Ingredients:
2 2/3 cups all-purpose flour, divided
2 tsps. baking powder
1 tsp. baking soda
1/4 tsp. salt
1 tsp. ground ginger
3/4 tsp. ground cinnamon, divided
1/4 tsp. ground cloves
3/4 cup dark brown sugar, divided
3/4 cup (11/2 sticks) butter, melted and divided
1 egg
1 egg yolk
1 cup Central Dairy milk
1/2 cup cranberry sauce
1/3 cup rolled oats
Directions:
Preheat oven to 375 degrees. Line the cups of a 12-cup muffin pan with paper liners. Stir together 1/2 cup dark brown sugar and melted butter. In a separate bowl, whisk together egg, egg yolk, and milk.

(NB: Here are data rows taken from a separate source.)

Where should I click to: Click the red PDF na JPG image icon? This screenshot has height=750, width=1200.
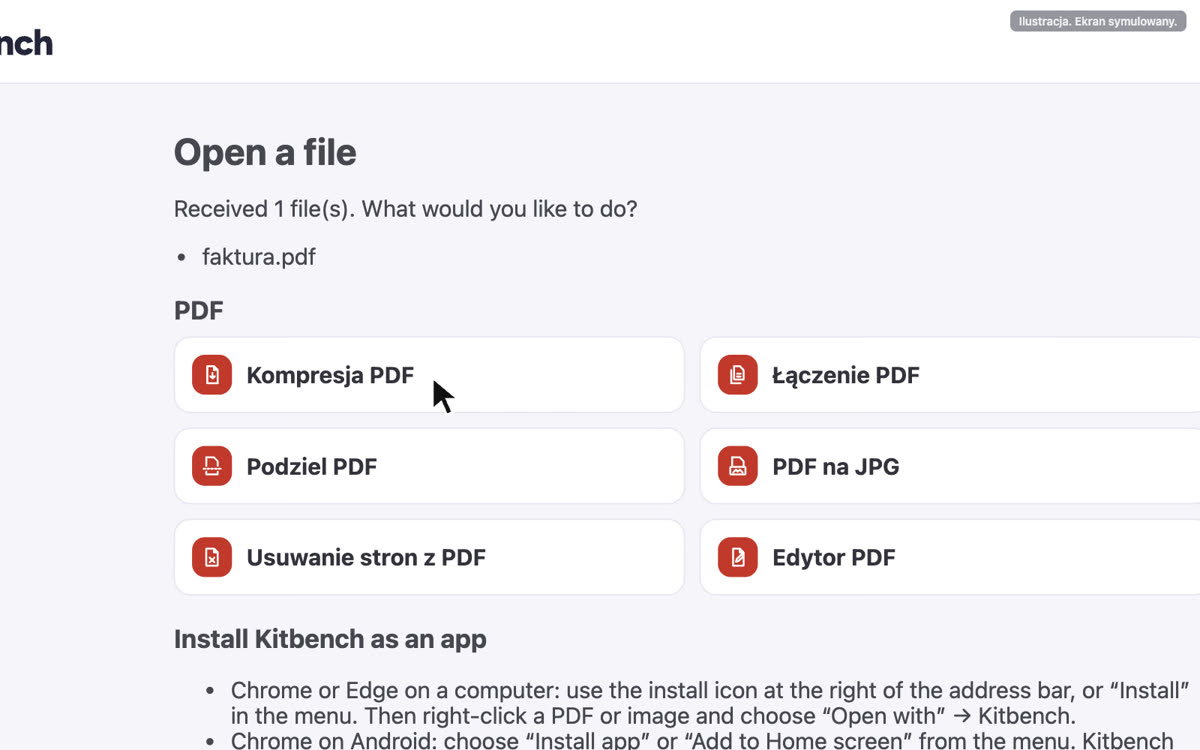pyautogui.click(x=738, y=466)
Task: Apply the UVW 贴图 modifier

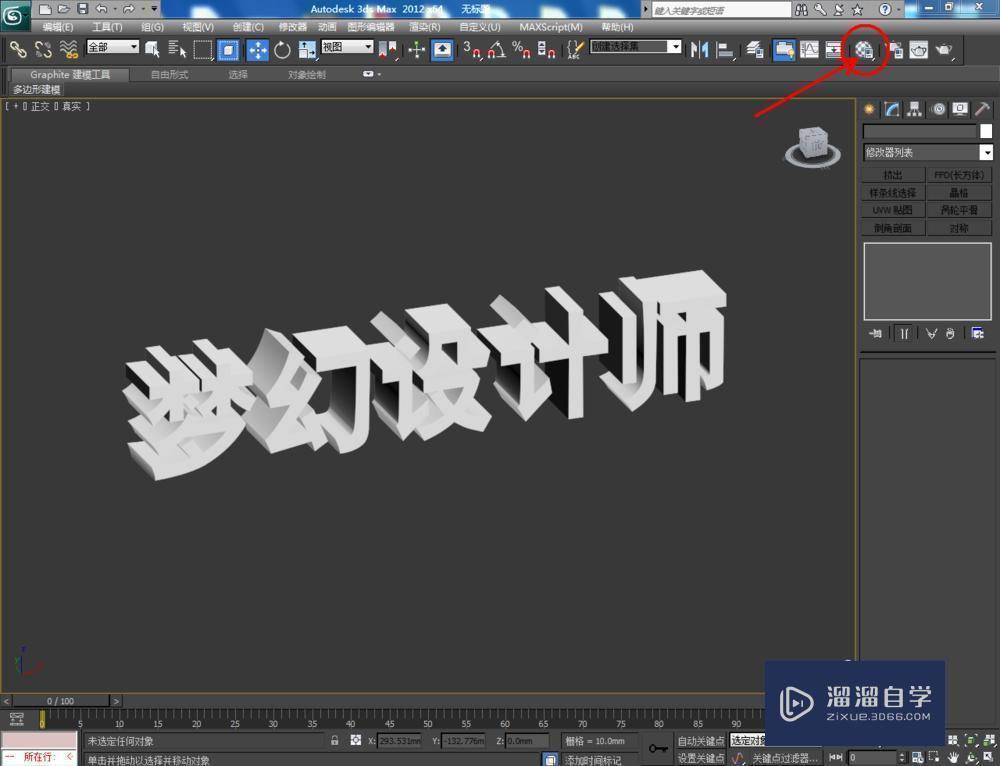Action: point(893,210)
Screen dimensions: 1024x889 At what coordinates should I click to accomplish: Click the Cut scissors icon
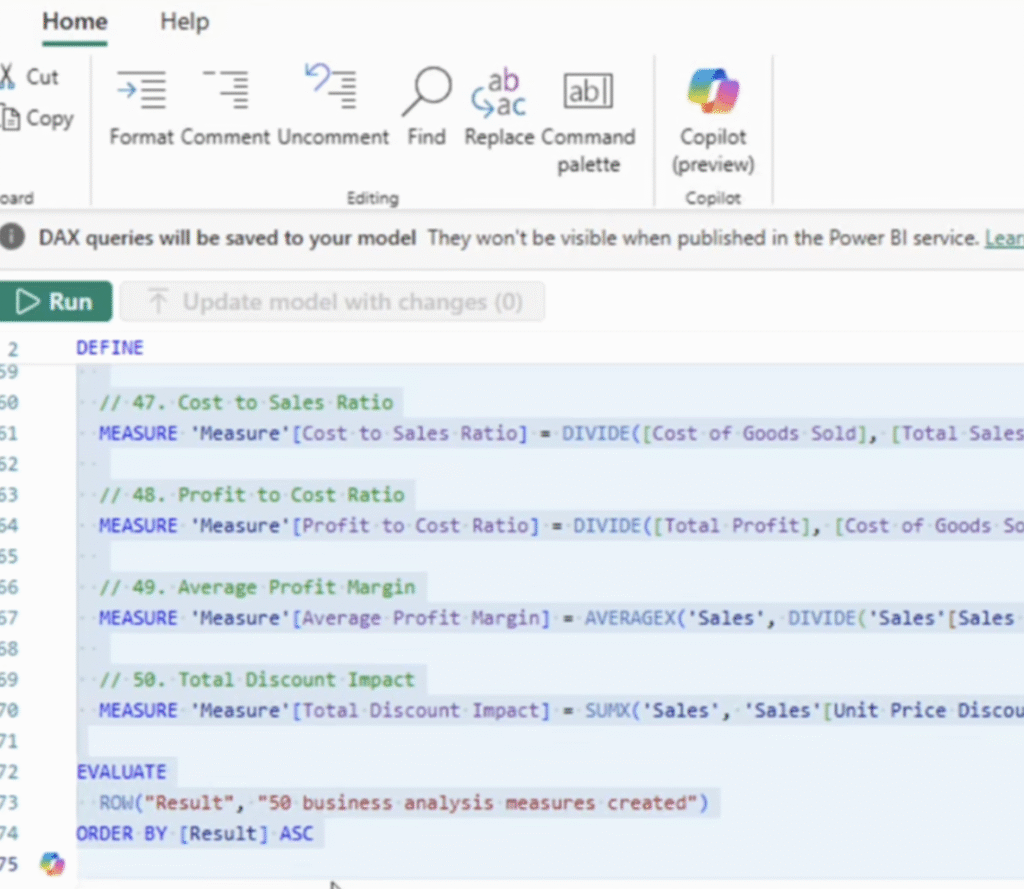point(8,77)
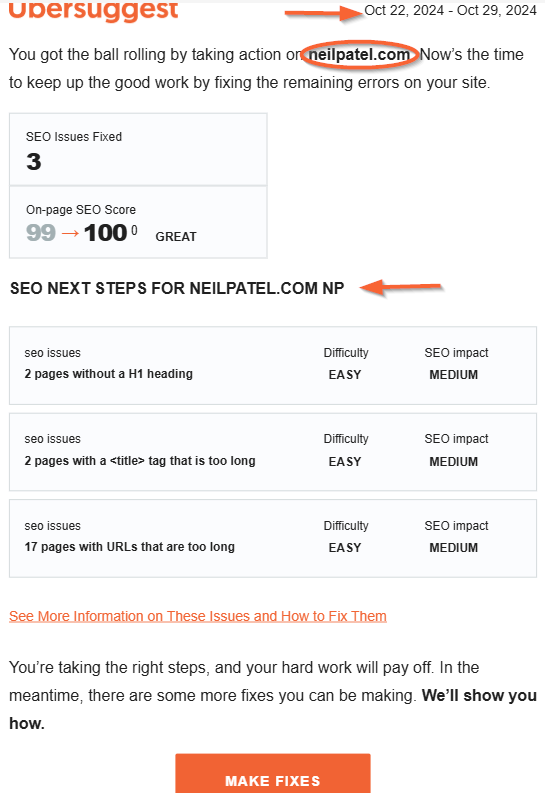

Stir baking powder, baking soda, and salt into milk mixture, whisking until well combined. Stir in flour and butter mixture, stirring just until moistened. Fold in cranberry sauce. Fill muffin cups 2/3 to 3/4 of the way full. Stir together remaining melted butter, remaining brown sugar, remaining cinnamon, remaining flour, and oats. Top each muffin with a little of the mixture. Bake for approximately 20 minutes or until a wooden pick inserted in the center of one muffin comes out clean.